* [Listed entries]
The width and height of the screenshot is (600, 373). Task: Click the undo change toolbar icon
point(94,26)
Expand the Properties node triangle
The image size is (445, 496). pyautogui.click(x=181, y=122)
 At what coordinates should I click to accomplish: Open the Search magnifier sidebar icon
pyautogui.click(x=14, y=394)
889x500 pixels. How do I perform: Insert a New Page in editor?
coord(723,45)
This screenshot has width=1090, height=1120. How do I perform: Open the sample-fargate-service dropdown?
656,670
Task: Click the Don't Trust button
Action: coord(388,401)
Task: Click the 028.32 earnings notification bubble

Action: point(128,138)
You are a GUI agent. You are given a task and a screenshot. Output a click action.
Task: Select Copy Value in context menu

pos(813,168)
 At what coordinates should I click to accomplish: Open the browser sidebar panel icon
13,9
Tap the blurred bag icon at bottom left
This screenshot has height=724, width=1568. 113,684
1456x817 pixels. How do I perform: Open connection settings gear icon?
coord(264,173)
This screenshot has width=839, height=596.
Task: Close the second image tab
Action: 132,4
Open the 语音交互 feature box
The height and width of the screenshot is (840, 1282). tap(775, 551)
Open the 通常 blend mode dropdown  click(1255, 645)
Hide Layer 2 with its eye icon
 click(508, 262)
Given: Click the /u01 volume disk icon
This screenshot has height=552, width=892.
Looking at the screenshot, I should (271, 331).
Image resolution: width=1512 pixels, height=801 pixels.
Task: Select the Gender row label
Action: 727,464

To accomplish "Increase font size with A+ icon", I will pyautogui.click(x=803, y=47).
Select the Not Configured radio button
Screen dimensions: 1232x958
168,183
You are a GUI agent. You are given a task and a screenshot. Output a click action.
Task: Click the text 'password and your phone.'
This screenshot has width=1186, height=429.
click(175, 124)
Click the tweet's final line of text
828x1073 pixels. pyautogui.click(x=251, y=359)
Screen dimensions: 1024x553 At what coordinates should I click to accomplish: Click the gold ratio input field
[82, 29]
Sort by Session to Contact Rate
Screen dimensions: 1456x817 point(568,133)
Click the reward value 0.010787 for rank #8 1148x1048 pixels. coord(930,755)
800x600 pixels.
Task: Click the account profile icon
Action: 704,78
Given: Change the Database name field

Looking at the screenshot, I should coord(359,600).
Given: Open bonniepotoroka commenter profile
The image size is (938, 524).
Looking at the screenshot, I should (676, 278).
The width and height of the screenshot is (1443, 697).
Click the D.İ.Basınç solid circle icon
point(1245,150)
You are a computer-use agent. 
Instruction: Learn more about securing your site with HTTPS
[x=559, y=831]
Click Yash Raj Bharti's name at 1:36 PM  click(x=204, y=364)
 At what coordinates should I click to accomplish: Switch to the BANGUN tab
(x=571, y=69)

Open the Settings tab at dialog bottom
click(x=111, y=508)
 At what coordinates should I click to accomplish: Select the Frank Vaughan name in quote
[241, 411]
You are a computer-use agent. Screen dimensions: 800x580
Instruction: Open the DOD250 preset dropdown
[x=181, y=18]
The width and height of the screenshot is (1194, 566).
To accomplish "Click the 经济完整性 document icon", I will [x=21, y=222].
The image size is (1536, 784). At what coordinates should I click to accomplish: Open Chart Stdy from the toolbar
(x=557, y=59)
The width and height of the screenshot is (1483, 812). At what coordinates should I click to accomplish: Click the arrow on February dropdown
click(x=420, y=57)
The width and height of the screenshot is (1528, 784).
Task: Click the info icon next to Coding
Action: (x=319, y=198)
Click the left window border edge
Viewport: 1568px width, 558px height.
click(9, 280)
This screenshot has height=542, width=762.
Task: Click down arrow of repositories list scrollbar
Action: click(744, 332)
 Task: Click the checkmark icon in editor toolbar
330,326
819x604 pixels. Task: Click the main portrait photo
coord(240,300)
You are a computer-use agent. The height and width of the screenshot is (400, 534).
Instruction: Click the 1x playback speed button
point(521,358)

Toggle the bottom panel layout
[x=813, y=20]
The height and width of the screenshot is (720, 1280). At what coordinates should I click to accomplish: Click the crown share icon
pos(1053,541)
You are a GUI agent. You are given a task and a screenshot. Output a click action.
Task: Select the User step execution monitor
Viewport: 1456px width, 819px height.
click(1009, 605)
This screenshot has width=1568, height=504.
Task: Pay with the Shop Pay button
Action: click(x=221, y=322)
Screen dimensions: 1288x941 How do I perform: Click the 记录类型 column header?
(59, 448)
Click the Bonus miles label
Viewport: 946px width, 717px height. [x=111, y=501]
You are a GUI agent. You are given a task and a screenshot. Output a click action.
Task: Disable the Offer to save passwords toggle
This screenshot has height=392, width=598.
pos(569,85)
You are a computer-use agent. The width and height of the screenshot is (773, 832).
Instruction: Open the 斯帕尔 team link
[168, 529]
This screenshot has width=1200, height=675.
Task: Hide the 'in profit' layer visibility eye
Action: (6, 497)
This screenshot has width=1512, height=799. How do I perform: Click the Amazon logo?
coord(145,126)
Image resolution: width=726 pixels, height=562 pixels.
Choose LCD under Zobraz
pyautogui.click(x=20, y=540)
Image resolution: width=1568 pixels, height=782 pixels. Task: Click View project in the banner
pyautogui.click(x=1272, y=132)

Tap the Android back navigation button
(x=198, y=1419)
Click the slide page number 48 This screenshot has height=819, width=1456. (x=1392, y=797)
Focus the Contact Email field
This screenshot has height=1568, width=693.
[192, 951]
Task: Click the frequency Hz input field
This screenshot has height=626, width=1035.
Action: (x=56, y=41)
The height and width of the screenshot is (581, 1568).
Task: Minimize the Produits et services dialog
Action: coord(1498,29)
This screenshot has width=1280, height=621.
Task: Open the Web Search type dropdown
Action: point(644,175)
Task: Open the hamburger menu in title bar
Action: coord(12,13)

* [Task item]
Collect every line with the string "computer" from the records, and copy each.

* [Reply]
You are a computer-use agent. 
You are a computer-use agent. Screen dimensions: 800x580
You are a computer-use agent. The height and width of the screenshot is (400, 534).
You are a computer-use agent. The width and height of the screenshot is (773, 832).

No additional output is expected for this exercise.